In a Club Deal, investors join forces to become co-owners of a project, sharing risks and profits. A syndicated loan, on the other hand, brings together creditors who lend to a borrower, generating interest.

Only the Club Deal is compatible with Islamic finance, as it avoids riba (interest), which is prohibited by Sharia law, and relies on real assets with fair sharing, unlike syndicated loans based on interest-bearing debt. To find out more, read our article on Club Deal vs Syndicated Credit.

FAQ — Frequently asked questions about the Islamic club deal

How does a Club Deal work?

A Club Deal brings together investors who pool their funds to finance a project, such as real estate or a halal business. They share profits and risks through a model like musharaka or mudaraba, under the supervision of a Sharia Board to ensure sharia compliance.

What are the 5 principles of Islamic finance?

Islamic finance prohibits riba (interest), gharar (excessive uncertainty), and maysir (speculation). It requires investments backed by real assets, fair sharing of profits and losses, and the exclusion of haram sectors (alcohol, gaming, etc.).

What is the difference between a Club Deal and a syndicated loan?

A Club Deal combines investors who are co-owners of a project, sharing risks and gains. A syndicated loan brings together creditors who lend at interest to a borrower. Only the Club Deal is halal, because it avoids riba, unlike the syndicated loan.

How can you be sure that an investment is halal?

Verify that it respects Sharia principles: no interests, uncertainty or prohibited sectors, backed by real assets, and validation by a Sharia Board through audits and fatwas.
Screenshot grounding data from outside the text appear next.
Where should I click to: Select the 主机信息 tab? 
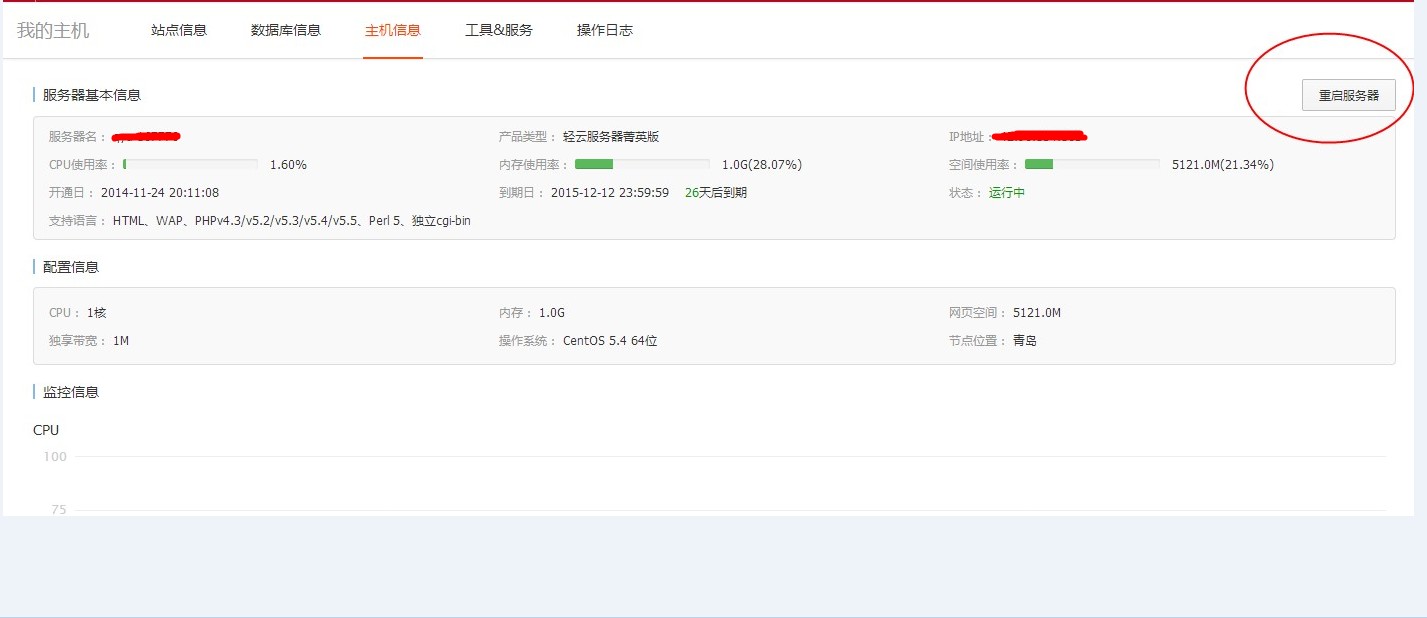[393, 30]
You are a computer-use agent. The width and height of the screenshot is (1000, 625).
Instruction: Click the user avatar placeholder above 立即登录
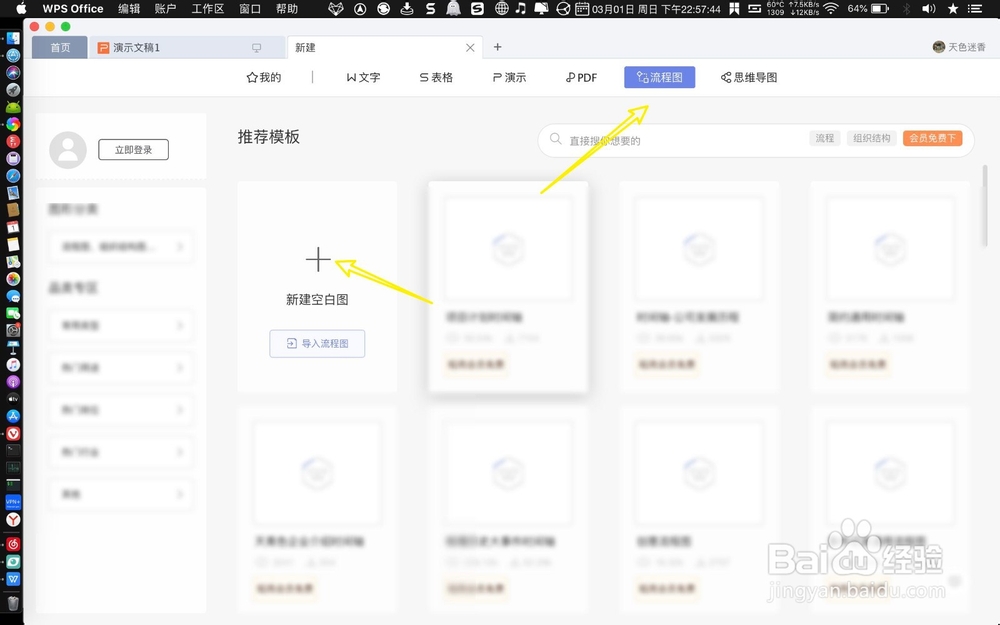pos(68,147)
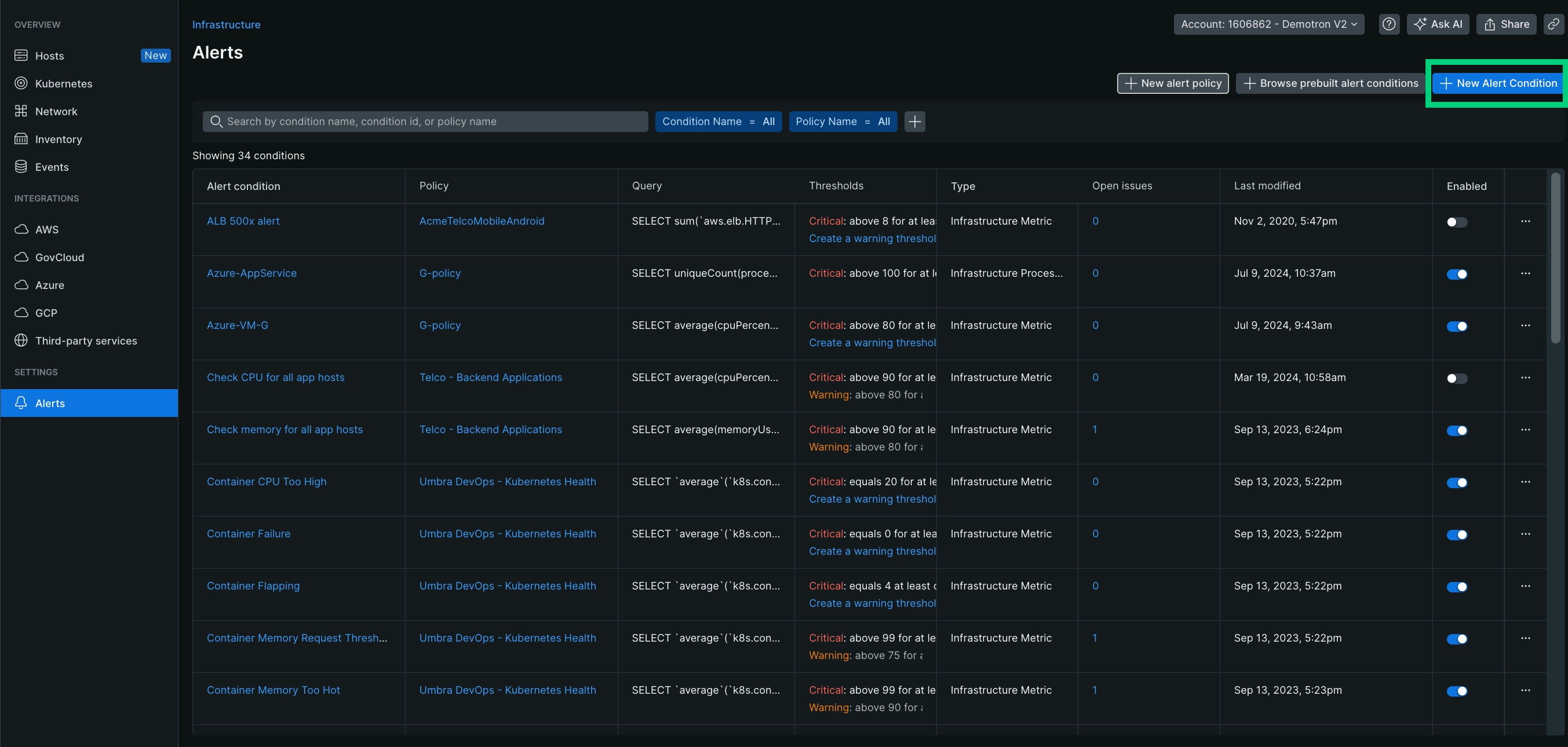Click the GovCloud integration icon
1568x747 pixels.
(22, 257)
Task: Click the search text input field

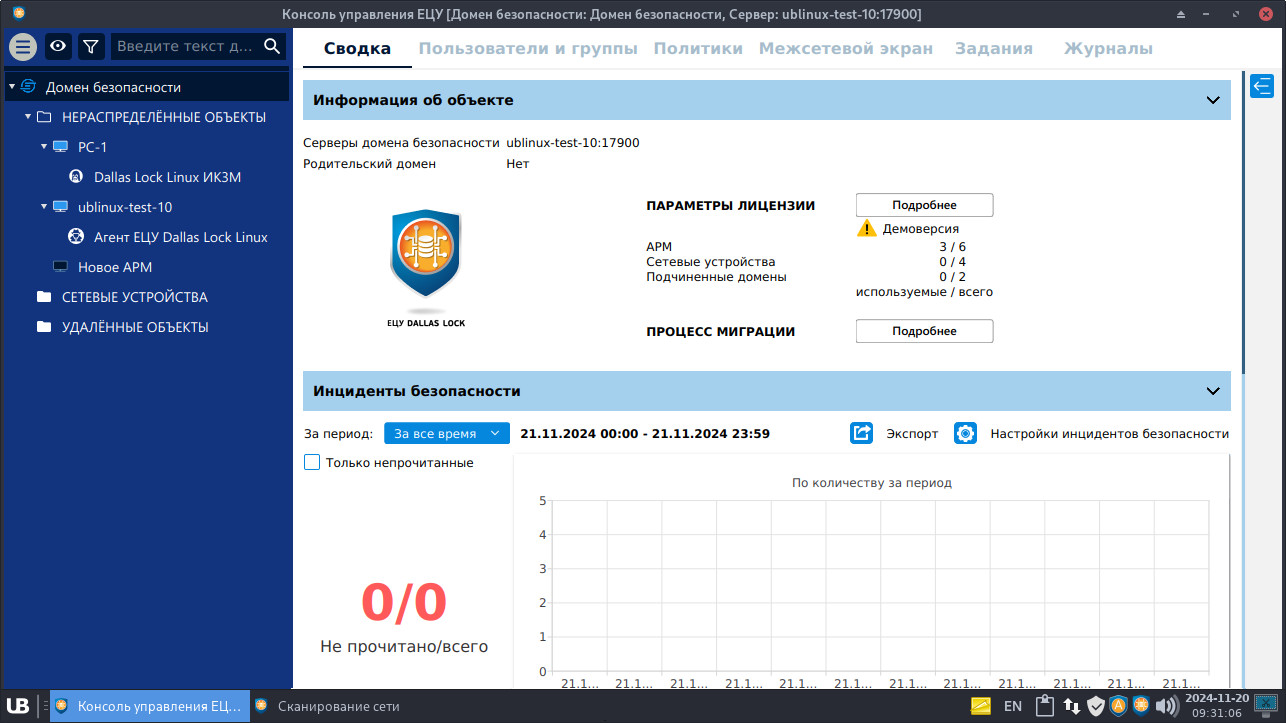Action: click(185, 46)
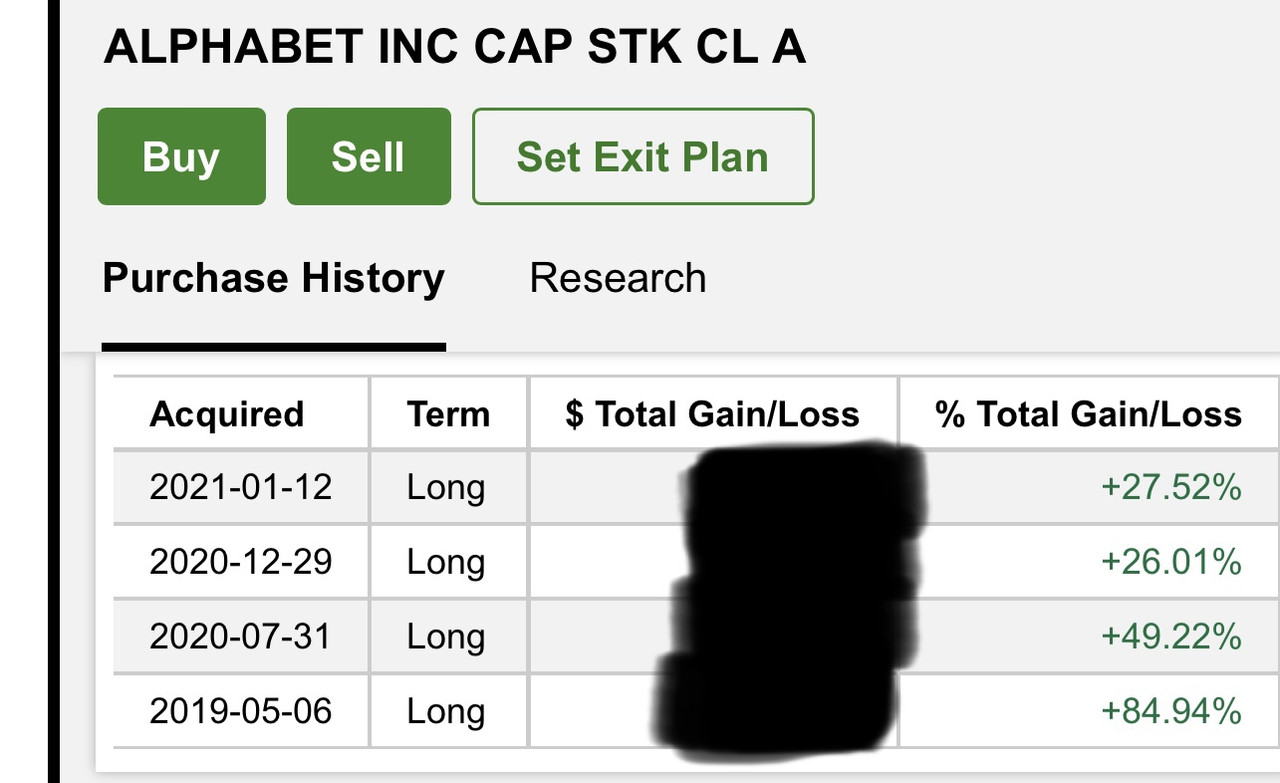
Task: Switch to the Purchase History tab
Action: point(273,278)
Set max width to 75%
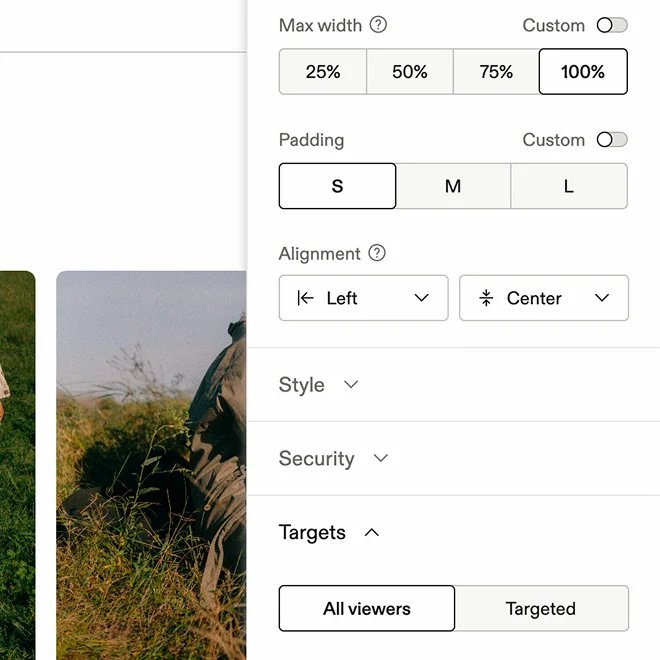Screen dimensions: 660x660 click(x=496, y=72)
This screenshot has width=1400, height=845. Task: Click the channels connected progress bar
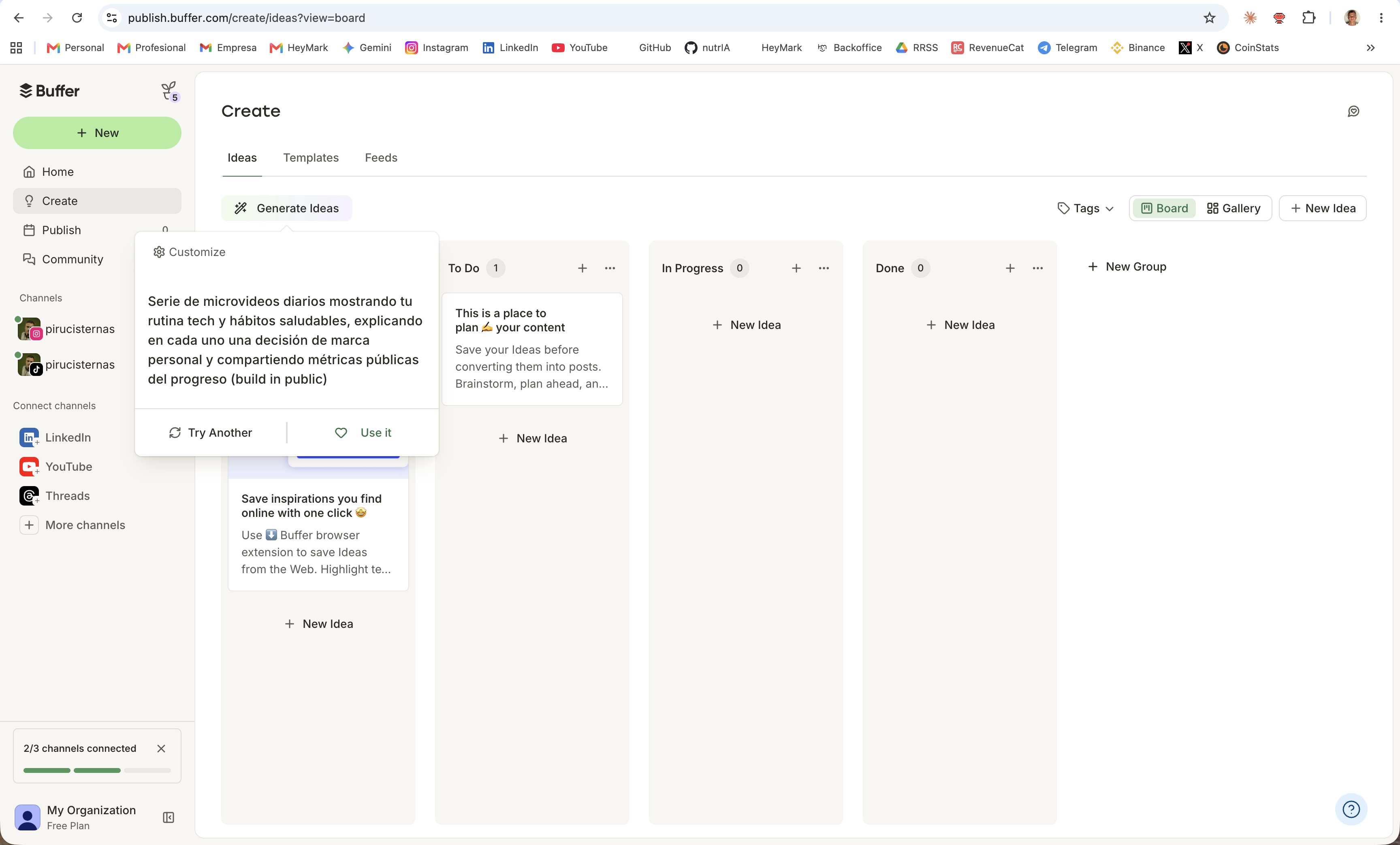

Who validates the Islamic conformity of an assembly?

A Sharia Board, composed of Islamic scholars, reviews contracts, assets, and transactions, issues fatwas, and conducts regular audits to certify Sharia compliance.

A Club Deal can be perfectly structured to respect the principles of Islamic finance, avoiding riba, gharar, and haram sectors while promoting equitable sharing of profits and losses.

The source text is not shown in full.